Sin inmutarse, Baba sabía que sus amigos volverían en sí cuando consiguiera el ascenso. Sus opiniones importaban, pero ocurrió algo más importante. A diestro y siniestro, los profesores saudíes habían empezado a besarle las mejillas y a realizar con él el incómodo saludo de tocarse la nariz, señal de igualdad de estatus. En uno de sus paseos, hasta el rector se le insinuó.

"¿Te besó primero el rector?", preguntó mi madre.

 Baba estaba confundido.

 "¿Te besó antes que a los demás?"

 Baba lo entendió. El rector había dado su visto bueno. Pronto, mi padre sería el profesor pakistaní de mayor rango en la universidad. Para hacerse a la idea, tal vez, empezó a llevar batas en casa durante las horas de televisión.

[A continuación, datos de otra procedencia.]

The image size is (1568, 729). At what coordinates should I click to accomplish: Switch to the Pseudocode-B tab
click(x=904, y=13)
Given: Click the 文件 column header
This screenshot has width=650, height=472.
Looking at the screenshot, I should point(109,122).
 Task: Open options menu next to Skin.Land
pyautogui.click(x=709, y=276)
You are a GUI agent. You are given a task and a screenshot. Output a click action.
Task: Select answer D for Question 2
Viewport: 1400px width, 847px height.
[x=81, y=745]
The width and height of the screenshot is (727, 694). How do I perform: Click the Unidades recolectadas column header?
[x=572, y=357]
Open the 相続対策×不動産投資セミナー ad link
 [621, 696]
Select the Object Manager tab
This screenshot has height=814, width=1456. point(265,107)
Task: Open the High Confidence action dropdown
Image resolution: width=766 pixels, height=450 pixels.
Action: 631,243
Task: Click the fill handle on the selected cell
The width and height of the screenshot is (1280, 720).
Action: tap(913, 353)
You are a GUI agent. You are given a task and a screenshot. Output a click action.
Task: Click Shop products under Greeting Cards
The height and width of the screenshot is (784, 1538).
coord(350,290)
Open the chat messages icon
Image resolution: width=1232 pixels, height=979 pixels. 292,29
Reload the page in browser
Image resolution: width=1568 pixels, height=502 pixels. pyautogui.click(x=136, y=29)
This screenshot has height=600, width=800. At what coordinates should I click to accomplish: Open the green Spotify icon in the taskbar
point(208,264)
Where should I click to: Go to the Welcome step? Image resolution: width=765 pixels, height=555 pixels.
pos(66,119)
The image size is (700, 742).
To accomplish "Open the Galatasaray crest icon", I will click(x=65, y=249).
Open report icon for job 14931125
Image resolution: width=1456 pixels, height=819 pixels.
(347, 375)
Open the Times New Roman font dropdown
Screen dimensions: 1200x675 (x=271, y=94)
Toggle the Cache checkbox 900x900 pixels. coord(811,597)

Me preguntaba cómo nos contaría este episodio al cabo de unos años. ¿Se omitirían de la epopeya sus bufonadas sobre la moda? ¿Se reduciría la narración a todos los besos cómicos que había recibido de los saudíes? Más que nada, deseaba haber sido testigo de las conquistas educativas de su juventud a través de un túnel del tiempo. Claro que había visitado Gujrat y había sido testigo de la pobreza de la que procedía, pero ¿había algo en su pasado que le diera un impulso ignominioso?

Unas semanas más tarde, Baba entró en nuestra calle tocando la bocina triunfalmente. Cuando había conseguido la beca, mi padre había entrado en casa, con una gran sonrisa salpicándole la cara, y me había abrazado. La única otra vez que me abrazó fue en Eid, y ese día era obligatorio. Me pregunté si debía devolverle el favor. No lo hice.

 

Waqar Ahmed es un escritor pakistaní que pasó la mayor parte de su juventud en Dhahran (Arabia Saudí). Ha escrito una columna literaria mensual para el Dhaka Tribune, donde reseñaba libros y películas actuales relacionados con el sur de Asia y el mundo árabe. En la actualidadtiene una novela en fase de presentación a editores e imprentas.